The Goddess Nephthys
In Egyptian mythology, Nephthys is a member of the Great Ennead of Heliopolis, a daughter of Nut and Geb. Nephthys was typically paired with her sister Isis in funerary rites because of their role as protectors of the mummy and the god Osiris and as the sister-wife of Seth.
Nephthys is regarded as the mother of the funerary-deity Anubis(Inpu) in some myths. Alternatively Anubis appears as the son of Bastet or Isis.
Nephthys was known in some ancient Egyptian temple theologies and cosmologies as the “Useful Goddess” or the “Excellent Goddess”. These late Ancient Egyptian temple texts describe a goddess who represented divine assistance and protective guardianship.
Less well understood than her sister Isis, Nephthys was no less important in Egyptian Religion as confirmed by the work of E. Hornung, along with the work of several noted scholars.
As the primary “nursing mother” of the incarnate Pharaonic-god, Horus, Nephthys also was considered to be the nurse of the reigning Pharaoh himself. Though other goddesses could assume this role, Nephthys was most usually portrayed in this function.
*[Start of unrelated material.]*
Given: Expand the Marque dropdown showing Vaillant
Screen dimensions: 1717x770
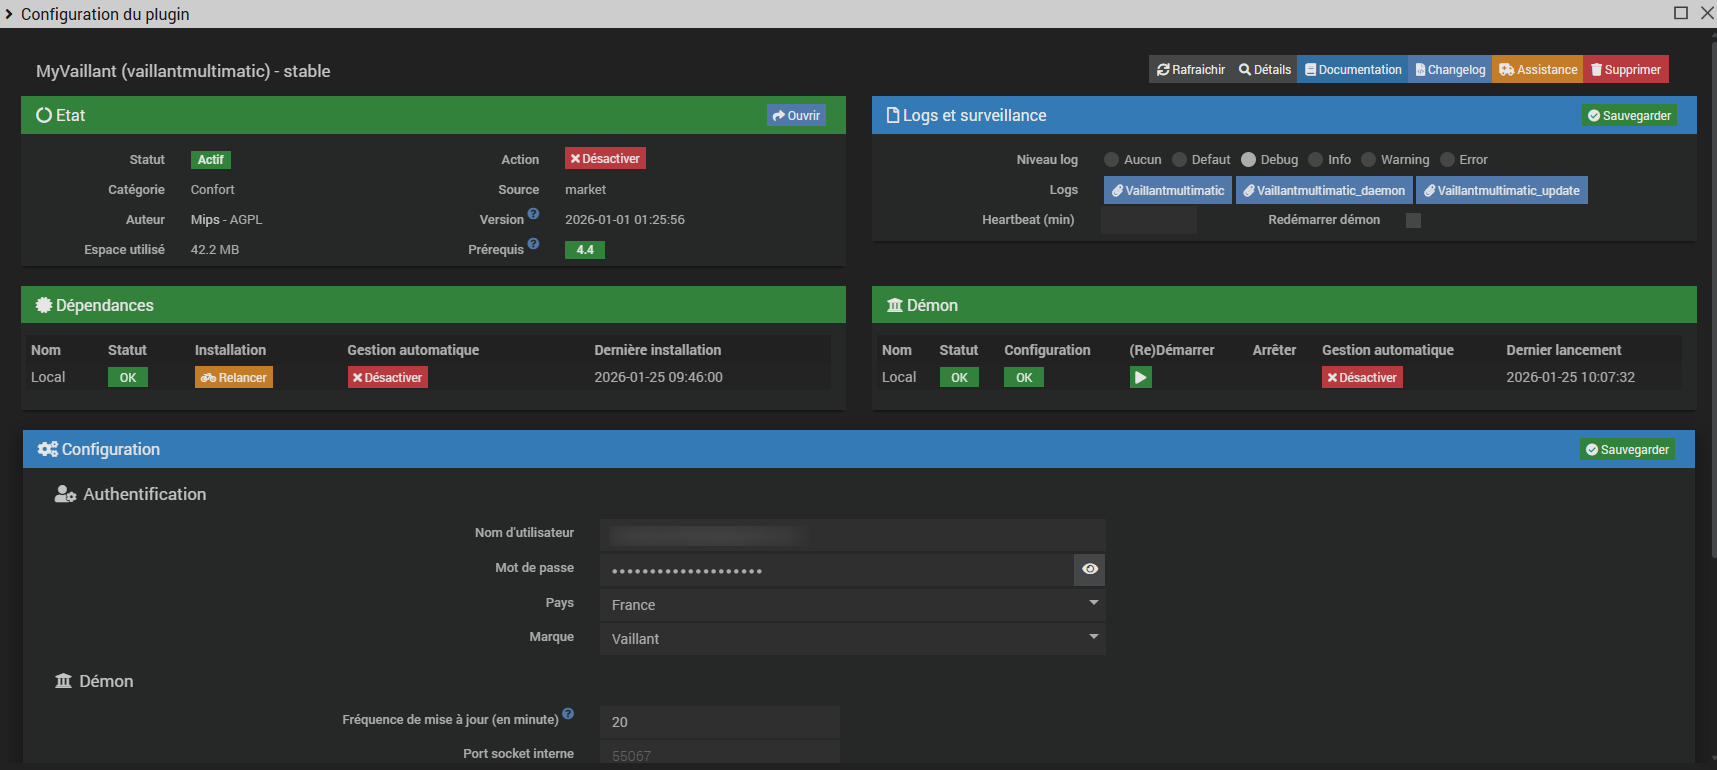Looking at the screenshot, I should point(852,638).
In contrast Nephthys is sometimes featured as a rather ferocious and dangerous divinity, capable of incinerating the enemies of the Pharaoh with her fiery breath.
New Kingdom Ramesside Pharaohs, in particular, were enamored of Mother Nephthys, as is attested in various stelae and a wealth of inscriptions at Karnak and Luxor, where Nephthys was a member of that great city’s Ennead and her altars were present in the massive complex.
Nephthys was one of the few national goddesses to serve as tutelary deity of her own district, or nome, in Ancient Egyptian history. Upper Egyptian Nome VII and its city, Hwt-Sekhem, were considered (at least by Greco-Roman times) to be the domain of Nephthys.